▶ Exercise: If a line of the data below holds the word "agent", list it.

▶ Supplied data:
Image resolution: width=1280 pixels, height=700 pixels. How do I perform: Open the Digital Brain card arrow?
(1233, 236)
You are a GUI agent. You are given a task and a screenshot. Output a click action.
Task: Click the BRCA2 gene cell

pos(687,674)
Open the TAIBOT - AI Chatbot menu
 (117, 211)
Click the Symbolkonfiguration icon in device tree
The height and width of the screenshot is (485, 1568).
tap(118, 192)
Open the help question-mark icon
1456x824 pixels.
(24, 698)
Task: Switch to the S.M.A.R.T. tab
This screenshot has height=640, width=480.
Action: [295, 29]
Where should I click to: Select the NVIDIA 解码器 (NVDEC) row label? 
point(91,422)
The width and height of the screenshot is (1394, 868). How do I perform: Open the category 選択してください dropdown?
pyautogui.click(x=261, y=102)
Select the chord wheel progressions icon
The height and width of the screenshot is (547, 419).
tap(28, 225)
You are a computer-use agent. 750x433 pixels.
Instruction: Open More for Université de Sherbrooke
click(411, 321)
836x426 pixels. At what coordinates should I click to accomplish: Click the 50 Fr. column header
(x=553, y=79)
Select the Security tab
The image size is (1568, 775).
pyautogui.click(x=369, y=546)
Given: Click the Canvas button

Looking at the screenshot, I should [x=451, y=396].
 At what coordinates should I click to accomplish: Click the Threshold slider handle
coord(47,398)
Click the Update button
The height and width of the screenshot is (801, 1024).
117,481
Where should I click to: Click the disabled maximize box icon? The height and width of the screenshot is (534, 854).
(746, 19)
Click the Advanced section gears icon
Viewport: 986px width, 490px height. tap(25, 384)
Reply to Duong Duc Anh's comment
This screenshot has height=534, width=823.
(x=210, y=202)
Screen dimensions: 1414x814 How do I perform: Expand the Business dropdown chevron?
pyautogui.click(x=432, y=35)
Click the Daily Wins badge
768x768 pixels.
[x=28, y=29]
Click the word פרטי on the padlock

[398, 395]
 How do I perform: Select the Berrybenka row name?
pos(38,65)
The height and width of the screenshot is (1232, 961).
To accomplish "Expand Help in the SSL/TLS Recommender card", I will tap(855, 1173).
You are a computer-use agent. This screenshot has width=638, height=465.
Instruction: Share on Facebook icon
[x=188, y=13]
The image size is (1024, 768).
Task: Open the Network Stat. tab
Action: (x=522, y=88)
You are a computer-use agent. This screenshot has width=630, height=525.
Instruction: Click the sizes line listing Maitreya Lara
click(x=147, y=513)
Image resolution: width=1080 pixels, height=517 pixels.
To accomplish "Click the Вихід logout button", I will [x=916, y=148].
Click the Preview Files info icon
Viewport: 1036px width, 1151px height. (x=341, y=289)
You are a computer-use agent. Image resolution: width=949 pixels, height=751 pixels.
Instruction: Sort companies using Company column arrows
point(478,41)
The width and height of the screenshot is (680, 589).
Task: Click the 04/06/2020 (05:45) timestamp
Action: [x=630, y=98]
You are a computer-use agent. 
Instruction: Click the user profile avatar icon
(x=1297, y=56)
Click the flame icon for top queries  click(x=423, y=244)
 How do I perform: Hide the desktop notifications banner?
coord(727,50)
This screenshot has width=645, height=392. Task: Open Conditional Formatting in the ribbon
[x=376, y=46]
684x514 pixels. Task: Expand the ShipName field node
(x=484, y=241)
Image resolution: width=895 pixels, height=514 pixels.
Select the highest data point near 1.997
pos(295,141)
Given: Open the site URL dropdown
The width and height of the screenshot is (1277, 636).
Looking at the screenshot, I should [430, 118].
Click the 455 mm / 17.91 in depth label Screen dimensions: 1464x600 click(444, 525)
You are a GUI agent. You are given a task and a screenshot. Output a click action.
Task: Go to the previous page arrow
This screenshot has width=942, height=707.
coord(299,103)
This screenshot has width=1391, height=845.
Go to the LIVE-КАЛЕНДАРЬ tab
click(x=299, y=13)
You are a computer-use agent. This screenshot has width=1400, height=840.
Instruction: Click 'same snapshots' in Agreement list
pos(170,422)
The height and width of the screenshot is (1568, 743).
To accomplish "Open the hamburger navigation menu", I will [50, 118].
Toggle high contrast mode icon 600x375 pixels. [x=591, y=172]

▶ Answer below:
You are a GUI agent. You are given a task and a screenshot. Output a click action.
You are a computer-use agent. 750x433 pixels.
You are a computer-use agent. This screenshot has width=638, height=465.
You are a computer-use agent. This screenshot has width=630, height=525.
You are a computer-use agent. Image resolution: width=949 pixels, height=751 pixels.
You are a computer-use agent. 
You are a GUI agent. You are given a task and a screenshot. Output a click action.
You are a computer-use agent. This screenshot has width=1400, height=840.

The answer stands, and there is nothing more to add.